Gebrek aan sociaal engagement in de architectuur
Nú is het moment om invloed uit te oefenen op al die plannen, voelden ook de architecten die onlangs aanwezig waren tijdens de debatavond De afbraak van de architectuur in De Balie in Amsterdam. Volgens hen ontbreekt er iets belangrijks in de manier waarop woningen, straten en wijken worden gepland: de ruimte voor sociaal engagement in de ontwerpen.

De jonge architect Arna Mačkić vertelde bijvoorbeeld hoe ze actie voerde om de tralies in de Amsterdamse Bijlmerbajes te verwijderen, nadat de voormalige gevangenis een asielzoekerscentrum was geworden. Ook ontwierp ze een tijdelijk monument voor de herdenking van de genocide in Srebrenica, dat behalve een plek om te herinneren ook een ontmoetingsplek werd. Op die manier kunnen architecten bijdragen aan een oplossing voor maatschappelijke problemen, zei Mačkić.
Alleen: architecten worden zelden gevraagd met eigen oplossingen te komen. Als ze een opdracht krijgen, is die al helemaal ingekaderd door regeltjes in de openbare aanbesteding, het bestemmingsplan en de noodzaak om winstgevend te zijn. ‘Vooral als het gaat om de publieke ruimte, tussenruimtes, eigenlijk alles wat niet tot de eigen woning behoort, is er veel te weinig ruimte om iets van kwaliteit neer te zetten’, zei Mačkić.
Hertzberger: Verandering moet van architecten zelf komen
Behalve Mačkić was onder andere de beroemde architect Herman Hertzberger aanwezig. Hij staat bekend om het creëren van ontmoetingsplekken in zijn ontwerpen. Het werd een interessant gesprek tussen generaties: Hertzberger vond dat Mačkić te veel verwachtte van opdrachtgevers, dat architecten terug moesten naar de eigenzinnigheid van de jaren zeventig. Zelf weigerde hij ooit de opdracht voor de bouw van de Bijlmerbajes in Amsterdam, omdat hij het niet eens was met de voorwaarden.
Hertzberger moest toegeven dat de strenge aanbestedingsregels er in de jaren zeventig nog niet waren. Maar de vraag of er niet méér gunstige omstandigheden waren waarvan hij profiteerde – goedkopere woningen, een gunstig politiek klimaat – bleef grotendeels onbeantwoord.
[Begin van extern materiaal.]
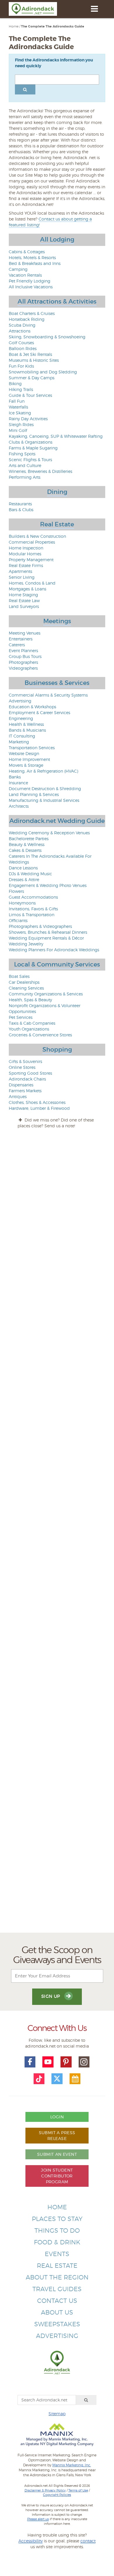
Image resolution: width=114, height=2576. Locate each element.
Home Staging (23, 594)
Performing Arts (24, 477)
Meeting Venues (24, 632)
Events (57, 2254)
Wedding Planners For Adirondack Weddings (54, 949)
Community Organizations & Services (46, 993)
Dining (57, 492)
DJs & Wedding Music (30, 873)
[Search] (86, 2400)
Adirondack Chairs (27, 1078)
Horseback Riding (26, 319)
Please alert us (38, 2519)
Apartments (20, 571)
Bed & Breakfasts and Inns (35, 263)
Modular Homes (25, 553)
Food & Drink (57, 2242)
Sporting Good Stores (30, 1073)
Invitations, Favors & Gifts (33, 908)
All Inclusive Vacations (31, 286)
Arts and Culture (25, 465)
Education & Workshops (32, 706)
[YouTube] (47, 2061)
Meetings (57, 621)
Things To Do (57, 2230)
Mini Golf (18, 430)
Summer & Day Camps (31, 377)
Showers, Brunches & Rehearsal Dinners (48, 932)
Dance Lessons (23, 867)
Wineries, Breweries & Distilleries (40, 471)
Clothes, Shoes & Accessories (37, 1102)
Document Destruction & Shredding (45, 788)
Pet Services (20, 1017)
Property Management (31, 559)
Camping (18, 269)
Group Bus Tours (25, 656)
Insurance (18, 782)
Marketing (19, 741)
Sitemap (57, 2413)
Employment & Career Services (39, 712)
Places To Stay (57, 2218)
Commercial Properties (32, 542)
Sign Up (51, 1996)
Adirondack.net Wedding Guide (57, 821)
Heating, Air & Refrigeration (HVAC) (43, 771)
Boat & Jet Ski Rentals (30, 354)
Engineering (21, 718)
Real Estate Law (24, 600)
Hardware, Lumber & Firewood (39, 1108)
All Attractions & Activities (57, 301)
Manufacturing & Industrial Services (44, 800)
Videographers (23, 668)
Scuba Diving (22, 325)
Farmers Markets (25, 1090)
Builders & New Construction (37, 536)
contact (88, 2540)
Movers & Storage (26, 765)
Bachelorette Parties (29, 838)
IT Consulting (22, 735)
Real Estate (57, 524)
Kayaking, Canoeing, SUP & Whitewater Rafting (56, 436)
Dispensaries (21, 1084)
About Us (57, 2312)
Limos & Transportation (31, 914)
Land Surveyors (24, 606)
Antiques (18, 1096)
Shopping (57, 1049)
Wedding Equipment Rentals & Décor (46, 937)
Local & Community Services (57, 964)
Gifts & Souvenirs (25, 1061)
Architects (19, 806)
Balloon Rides (23, 348)
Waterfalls (18, 406)
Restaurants (20, 503)
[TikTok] (39, 2078)
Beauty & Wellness (26, 844)
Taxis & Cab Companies (32, 1023)
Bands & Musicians (27, 730)
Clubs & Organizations (30, 442)
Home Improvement (29, 759)
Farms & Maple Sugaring (33, 447)
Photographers (23, 662)
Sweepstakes (57, 2324)
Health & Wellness (26, 724)
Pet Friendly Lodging (29, 280)
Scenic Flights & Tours (30, 459)
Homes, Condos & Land (32, 582)
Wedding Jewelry (26, 943)
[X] (57, 2078)
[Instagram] (84, 2061)
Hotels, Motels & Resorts (32, 257)
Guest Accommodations (33, 897)
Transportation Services (32, 747)
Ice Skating (20, 412)
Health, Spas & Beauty (30, 999)
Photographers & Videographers (40, 926)
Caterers (17, 644)
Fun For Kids (21, 365)
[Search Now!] (25, 89)
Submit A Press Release (57, 2135)
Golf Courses (21, 342)
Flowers (16, 891)
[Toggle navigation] (94, 9)
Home (13, 26)
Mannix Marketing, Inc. (71, 2465)
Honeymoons (22, 902)
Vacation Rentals (25, 275)
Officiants (18, 920)
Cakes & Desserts (25, 850)
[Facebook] (30, 2061)
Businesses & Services (57, 683)
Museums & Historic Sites (34, 360)
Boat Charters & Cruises (32, 313)
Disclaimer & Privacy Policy (45, 2490)
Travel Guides (57, 2289)
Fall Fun (17, 401)
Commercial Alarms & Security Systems (48, 694)
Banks (15, 776)
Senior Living (21, 577)
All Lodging (57, 239)
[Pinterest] (66, 2061)
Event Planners (23, 650)
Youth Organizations (29, 1028)
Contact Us (57, 2300)
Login (57, 2116)
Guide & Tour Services (30, 395)
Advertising (20, 700)
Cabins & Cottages (27, 251)
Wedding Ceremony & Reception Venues (49, 832)
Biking (15, 383)
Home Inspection (26, 547)
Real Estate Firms (26, 565)
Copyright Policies (57, 2495)
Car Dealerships (24, 982)
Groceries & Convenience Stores (40, 1034)
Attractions (19, 330)
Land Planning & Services (34, 794)
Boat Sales (19, 976)
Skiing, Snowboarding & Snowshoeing (47, 336)
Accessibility (30, 2540)
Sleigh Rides (21, 424)
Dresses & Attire (24, 879)
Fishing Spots (22, 453)
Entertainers (20, 638)
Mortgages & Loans (27, 588)
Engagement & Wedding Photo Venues (48, 885)
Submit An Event (57, 2154)
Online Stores (22, 1067)
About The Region (57, 2277)
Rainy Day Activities (28, 418)
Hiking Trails (21, 389)
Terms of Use (78, 2490)
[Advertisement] (57, 1697)
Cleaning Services (26, 987)
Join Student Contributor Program (57, 2175)
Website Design (24, 753)
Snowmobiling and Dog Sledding (43, 371)
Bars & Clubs (21, 509)
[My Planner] (75, 2078)
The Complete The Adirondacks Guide (52, 26)
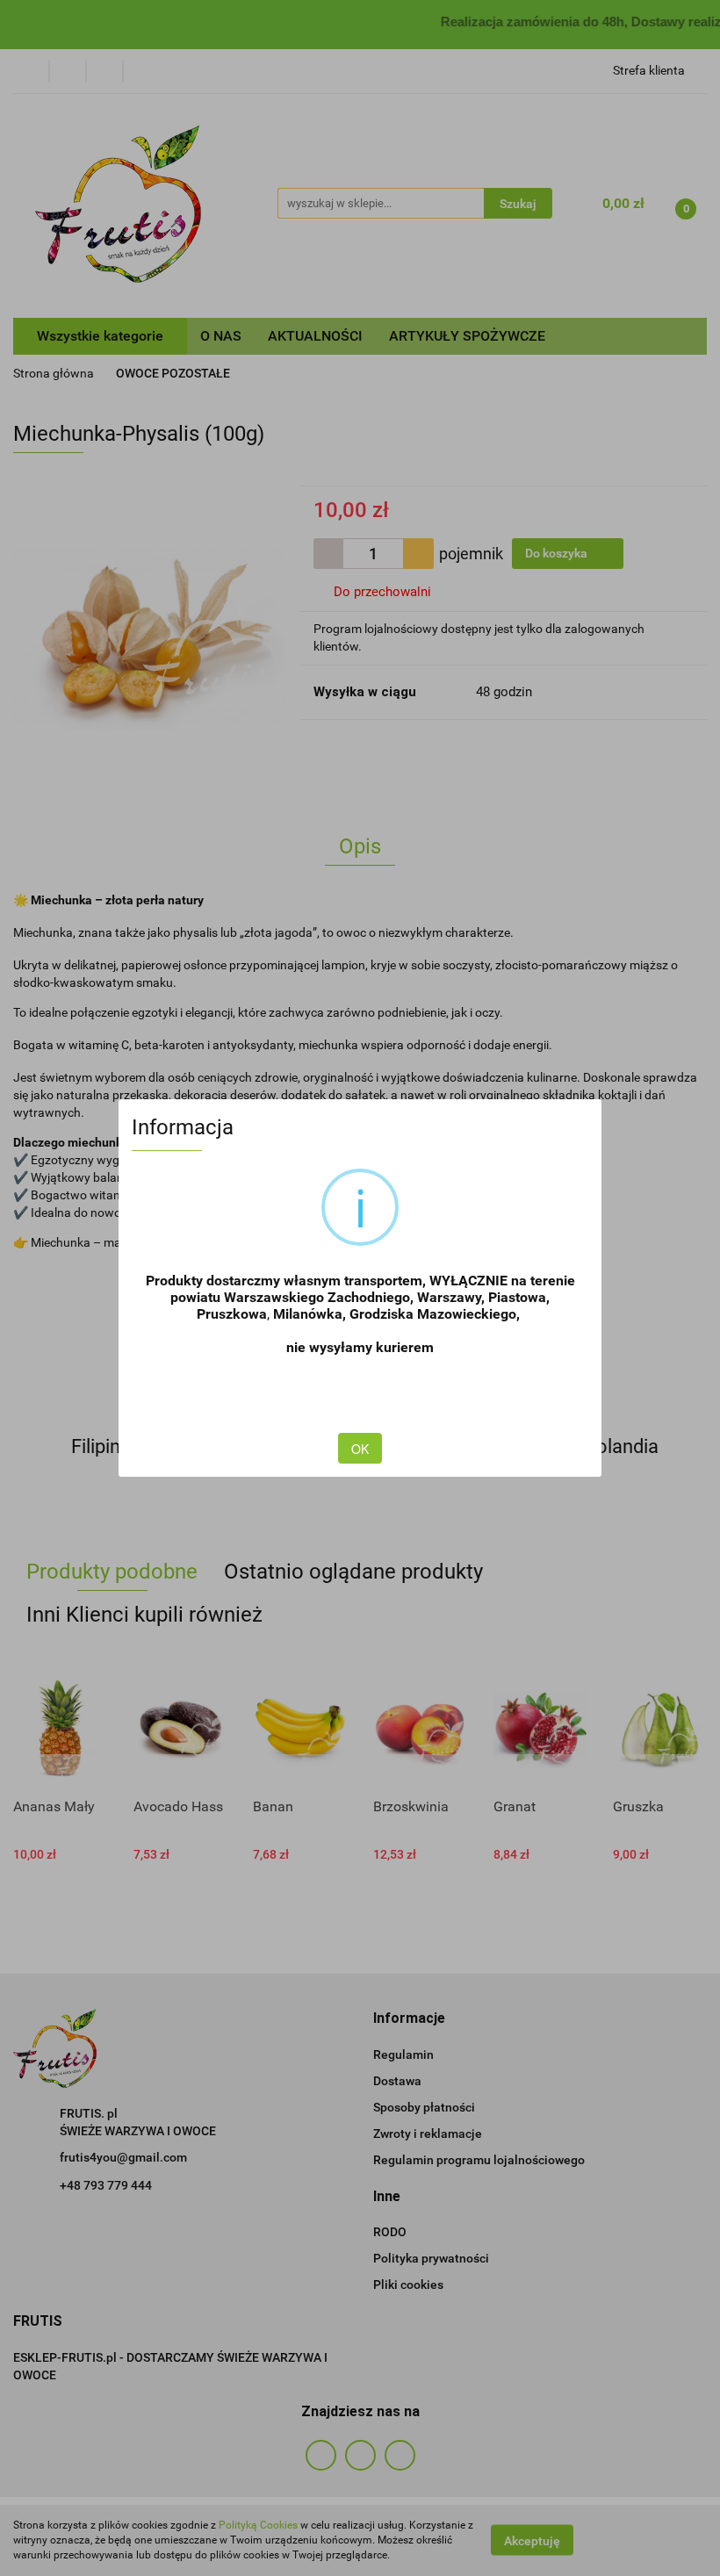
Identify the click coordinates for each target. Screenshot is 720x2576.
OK (360, 1448)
Ouderen hebben ontmoetingsruimte op straat nodig
Het belang van ontmoetingsplekken in de openbare ruimte kwam ook naar voren uit de discussie onder een interview dat ik voerde met de 76-jarige Agaath Bartelds. Ze woont in een groot huis en zou graag iets kleiners willen, maar kan geen geschikte woning vinden. Voor Bartelds is het belangrijk dat de woning waar ze heen gaat, deel uitmaakt van een grotere gemeenschap – en daarvan zijn er niet zo veel.
Meerdere lezers herkenden zich in dit verhaal. Zo schreef een van hen: ‘Ik betrok een appartement midden in het dorp, alleen is niet voldoende.’ Naarmate je ouder wordt, is het moeilijker sociale contacten te onderhouden. En dus zijn dagelijkse ontmoetingen in de buurt van huis belangrijker.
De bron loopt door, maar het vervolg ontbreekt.